- City of Lake Worth
- Location of Lake Worth in Tarrant County, Texas
- Coordinates: 32°48′47″N 97°25′50″W﻿ / ﻿32.81306°N 97.43056°W
- Country: United States
- State: Texas
- County: Tarrant

Government
- • Type: Council-Manager

Area
- • Total: 2.46 sq mi (6.38 km^{2})
- • Land: 2.46 sq mi (6.38 km^{2})
- • Water: 0 sq mi (0.00 km^{2})
- Elevation: 709 ft (216 m)

Population (2020)
- • Total: 4,711
- • Density: 1,910/sq mi (738/km^{2})
- Time zone: UTC-6 (CST)
- • Summer (DST): UTC-5 (CDT)
- ZIP codes: 76135-76136
- Area code: 817
- FIPS code: 48-41056
- GNIS feature ID: 2411608
- Website: http://www.lakeworthtx.org/

= Lake Worth, Texas =

Lake Worth is a city in Tarrant County, Texas, United States. Its population was 4,711 at the 2020 census. The city is adjacent to and named after Lake Worth, a popular recreational lake in the northwestern portion of Tarrant County.

==Geography==

According to the United States Census Bureau, the city has a total area of 2.5 mi2, all land.

==Demographics==

Historical population
| Census | Pop. | Note | %± |
| 1950 | 2,351 |  | — |
| 1960 | 3,833 |  | 63.0% |
| 1970 | 4,958 |  | 29.4% |
| 1980 | 4,394 |  | −11.4% |
| 1990 | 4,591 |  | 4.5% |
| 2000 | 4,618 |  | 0.6% |
| 2010 | 4,584 |  | −0.7% |
| 2020 | 4,711 |  | 2.8% |
U.S. Decennial Census

===2020 census===

As of the 2020 census, 4,711 people, 1,723 households, and 1,162 families lived in Lake Worth. The median age was 40.0 years. 22.6% of residents were under the age of 18 and 17.3% of residents were 65 years of age or older. For every 100 females there were 98.0 males, and for every 100 females age 18 and over there were 99.3 males age 18 and over.

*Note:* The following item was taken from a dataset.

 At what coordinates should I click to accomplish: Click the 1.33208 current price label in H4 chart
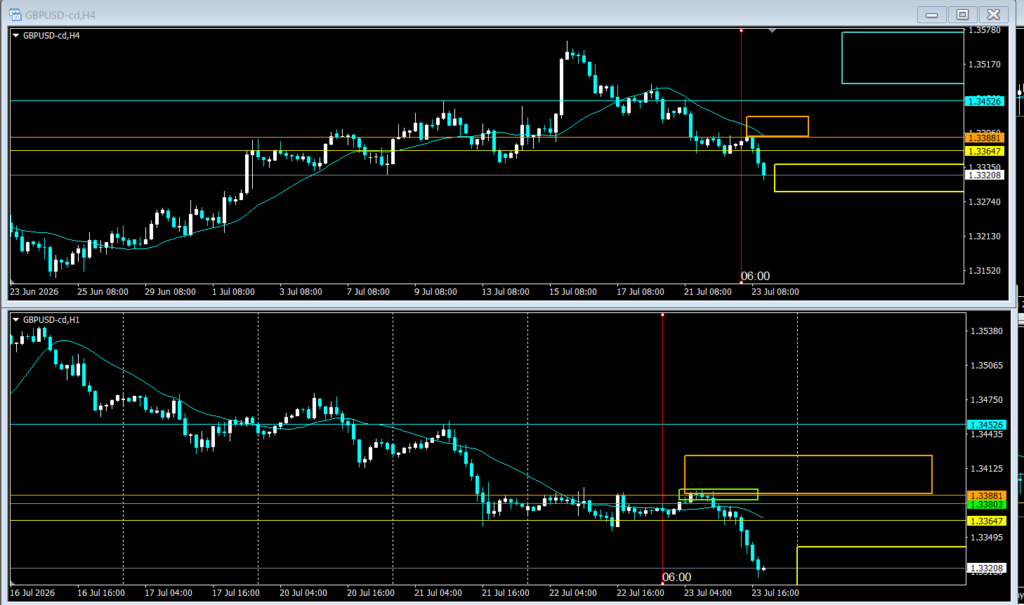[984, 175]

Of the 1,723 households, 33.2% had children under the age of 18 living in them. Of all households, 47.2% were married-couple households, 19.7% were households with a male householder and no spouse or partner present, and 26.5% were households with a female householder and no spouse or partner present. About 22.3% of all households were made up of individuals and 10.3% had someone living alone who was 65 years of age or older.

There were 1,814 housing units, of which 5.0% were vacant. The homeowner vacancy rate was 1.2% and the rental vacancy rate was 6.3%.

100.0% of residents lived in urban areas, while 0.0% lived in rural areas.

Racial composition as of the 2020 census
| Race | Number | Percent |
|---|---|---|
| White | 3,167 | 67.2% |
| Black or African American | 72 | 1.5% |
| American Indian and Alaska Native | 63 | 1.3% |
| Asian | 44 | 0.9% |
| Native Hawaiian and Other Pacific Islander | 13 | 0.3% |
| Some other race | 688 | 14.6% |
| Two or more races | 664 | 14.1% |
| Hispanic or Latino (of any race) | 1,722 | 36.6% |

==Education==

The city of Lake Worth is served by the Lake Worth Independent School District.